— Goal of the exercise —
Rewrite the stretch of records from the line containing "Given: Click the 购买 purchase button" through the line containing "Viewport: 1441px width, 831px" as a numbered list, leaving out blank lines and including both end lines.

▼

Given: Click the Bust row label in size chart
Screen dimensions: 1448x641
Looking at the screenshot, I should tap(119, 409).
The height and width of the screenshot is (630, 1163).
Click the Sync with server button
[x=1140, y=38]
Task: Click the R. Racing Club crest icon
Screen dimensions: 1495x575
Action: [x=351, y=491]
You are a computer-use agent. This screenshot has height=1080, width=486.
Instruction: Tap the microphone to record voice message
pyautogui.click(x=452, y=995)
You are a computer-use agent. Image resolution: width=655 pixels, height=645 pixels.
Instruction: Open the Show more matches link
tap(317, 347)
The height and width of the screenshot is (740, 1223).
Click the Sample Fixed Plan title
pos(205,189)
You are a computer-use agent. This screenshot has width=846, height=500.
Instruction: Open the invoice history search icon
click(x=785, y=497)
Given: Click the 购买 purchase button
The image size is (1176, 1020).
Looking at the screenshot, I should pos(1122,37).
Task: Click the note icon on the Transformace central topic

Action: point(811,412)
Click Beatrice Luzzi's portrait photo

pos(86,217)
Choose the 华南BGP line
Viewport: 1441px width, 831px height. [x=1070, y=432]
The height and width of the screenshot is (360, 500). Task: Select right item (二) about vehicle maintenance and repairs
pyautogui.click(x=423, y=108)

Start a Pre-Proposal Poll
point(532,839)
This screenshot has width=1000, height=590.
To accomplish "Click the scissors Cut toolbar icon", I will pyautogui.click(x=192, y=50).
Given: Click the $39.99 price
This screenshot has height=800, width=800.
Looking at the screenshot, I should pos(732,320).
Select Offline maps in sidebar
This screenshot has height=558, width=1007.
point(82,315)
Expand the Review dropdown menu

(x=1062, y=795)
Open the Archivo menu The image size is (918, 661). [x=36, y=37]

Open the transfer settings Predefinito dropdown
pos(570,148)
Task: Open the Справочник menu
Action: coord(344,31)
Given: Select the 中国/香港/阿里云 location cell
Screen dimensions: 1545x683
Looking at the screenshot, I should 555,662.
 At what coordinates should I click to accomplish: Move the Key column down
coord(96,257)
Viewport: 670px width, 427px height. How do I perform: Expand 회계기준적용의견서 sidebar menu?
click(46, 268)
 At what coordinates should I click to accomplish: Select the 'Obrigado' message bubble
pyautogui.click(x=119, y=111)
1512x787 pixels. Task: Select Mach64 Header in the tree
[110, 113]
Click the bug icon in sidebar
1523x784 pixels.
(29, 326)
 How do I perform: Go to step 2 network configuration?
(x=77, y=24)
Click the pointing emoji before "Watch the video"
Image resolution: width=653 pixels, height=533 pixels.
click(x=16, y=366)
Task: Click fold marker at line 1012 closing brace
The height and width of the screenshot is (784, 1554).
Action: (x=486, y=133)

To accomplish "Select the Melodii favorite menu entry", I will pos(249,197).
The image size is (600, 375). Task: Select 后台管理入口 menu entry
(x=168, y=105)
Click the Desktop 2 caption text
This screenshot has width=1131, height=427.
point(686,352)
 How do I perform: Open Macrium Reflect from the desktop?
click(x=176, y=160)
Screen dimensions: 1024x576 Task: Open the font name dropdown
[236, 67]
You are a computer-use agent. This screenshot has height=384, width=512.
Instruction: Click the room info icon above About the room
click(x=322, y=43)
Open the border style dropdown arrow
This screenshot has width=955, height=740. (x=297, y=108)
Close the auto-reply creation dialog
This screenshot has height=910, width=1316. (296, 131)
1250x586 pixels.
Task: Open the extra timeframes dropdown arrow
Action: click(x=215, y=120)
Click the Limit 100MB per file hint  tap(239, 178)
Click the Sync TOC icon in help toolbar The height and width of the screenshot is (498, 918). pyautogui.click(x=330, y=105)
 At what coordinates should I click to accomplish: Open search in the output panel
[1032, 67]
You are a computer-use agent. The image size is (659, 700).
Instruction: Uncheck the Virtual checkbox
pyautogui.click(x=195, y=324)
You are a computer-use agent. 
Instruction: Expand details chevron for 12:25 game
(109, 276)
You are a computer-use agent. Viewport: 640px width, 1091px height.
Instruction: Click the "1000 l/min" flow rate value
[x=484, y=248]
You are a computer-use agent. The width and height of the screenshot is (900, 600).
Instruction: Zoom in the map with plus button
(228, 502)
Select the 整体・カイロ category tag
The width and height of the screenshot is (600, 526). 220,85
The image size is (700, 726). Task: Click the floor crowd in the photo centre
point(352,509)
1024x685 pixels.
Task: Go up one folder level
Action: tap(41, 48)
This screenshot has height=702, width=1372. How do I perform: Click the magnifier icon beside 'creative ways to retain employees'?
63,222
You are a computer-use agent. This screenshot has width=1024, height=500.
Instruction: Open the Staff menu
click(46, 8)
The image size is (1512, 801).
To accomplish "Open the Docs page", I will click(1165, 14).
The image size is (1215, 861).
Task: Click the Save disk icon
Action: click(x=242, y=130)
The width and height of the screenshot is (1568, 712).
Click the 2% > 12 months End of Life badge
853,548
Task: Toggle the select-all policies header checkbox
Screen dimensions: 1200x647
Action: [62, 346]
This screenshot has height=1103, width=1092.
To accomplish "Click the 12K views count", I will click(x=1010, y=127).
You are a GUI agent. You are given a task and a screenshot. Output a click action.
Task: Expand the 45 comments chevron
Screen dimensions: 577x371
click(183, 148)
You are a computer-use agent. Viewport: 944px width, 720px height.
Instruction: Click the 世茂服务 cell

▲

— Answer —
1. Given: Click the 购买 purchase button
2. The image size is (1176, 1020).
3. Looking at the screenshot, I should pos(1122,37).
4. Task: Click the note icon on the Transformace central topic
5. Action: point(811,412)
6. Click Beatrice Luzzi's portrait photo
7. pos(86,217)
8. Choose the 华南BGP line
9. Viewport: 1441px width, 831px height. [x=1070, y=432]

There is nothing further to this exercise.